_TASK TO COMPLETE_
Repeat exactly, and nothing more, the lines from the one that includes "Task: Click the Действия panel title bar" through the final line of the entries; skip the pictures.

Records excerpted from a collection
>>

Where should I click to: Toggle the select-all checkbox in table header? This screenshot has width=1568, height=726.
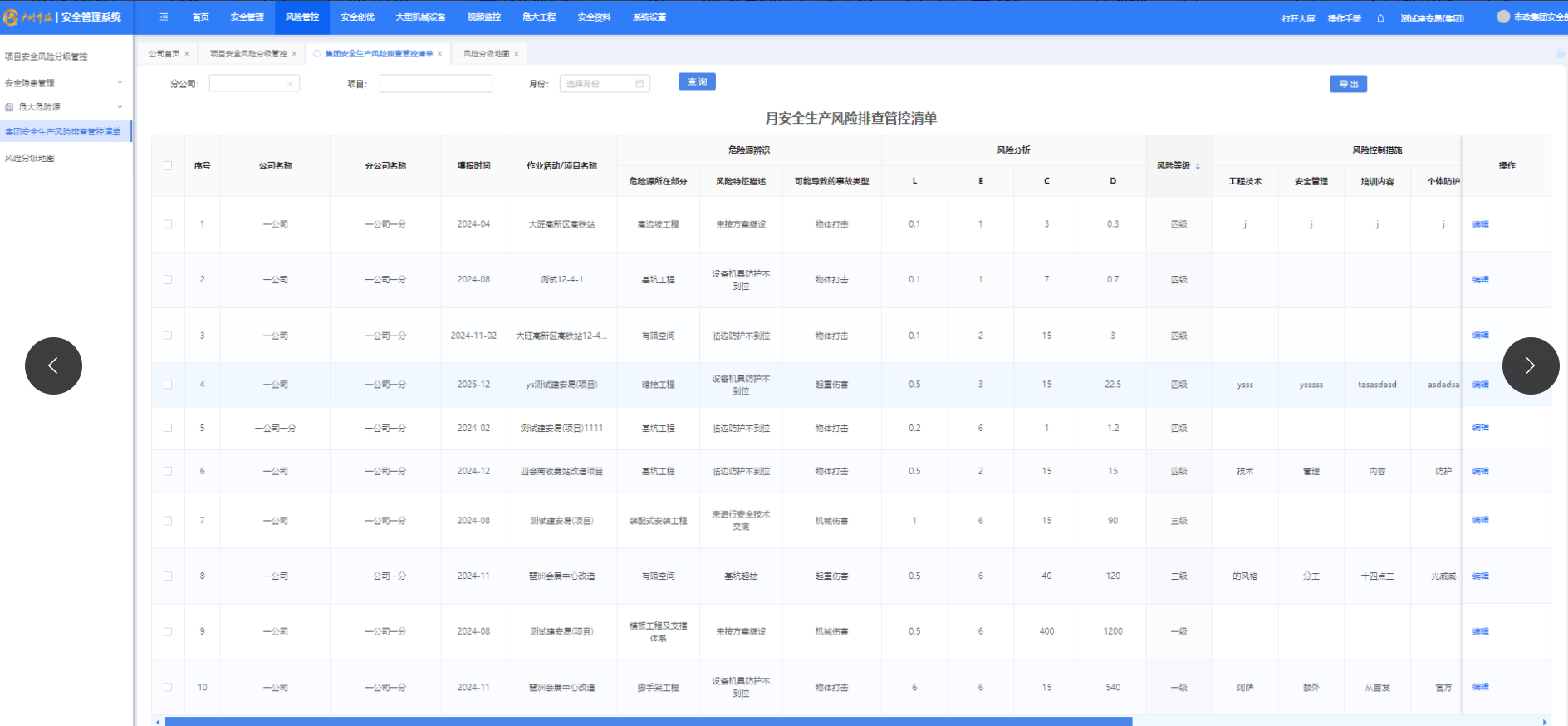coord(168,165)
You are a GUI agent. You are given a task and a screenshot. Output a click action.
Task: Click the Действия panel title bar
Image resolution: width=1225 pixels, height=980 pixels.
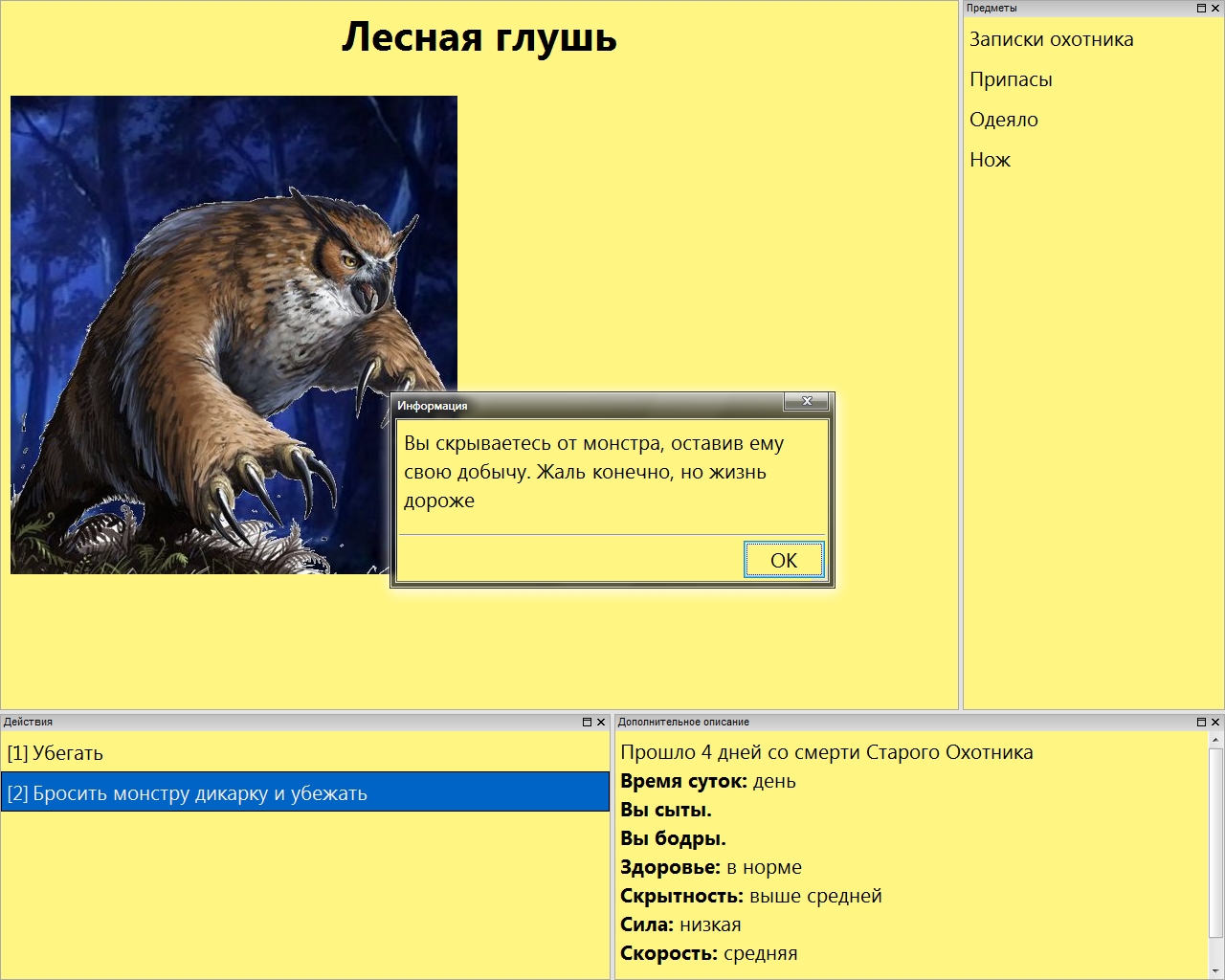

<<

_ANSWER TO THIS TASK_
Task: Click the Действия panel title bar
Image resolution: width=1225 pixels, height=980 pixels.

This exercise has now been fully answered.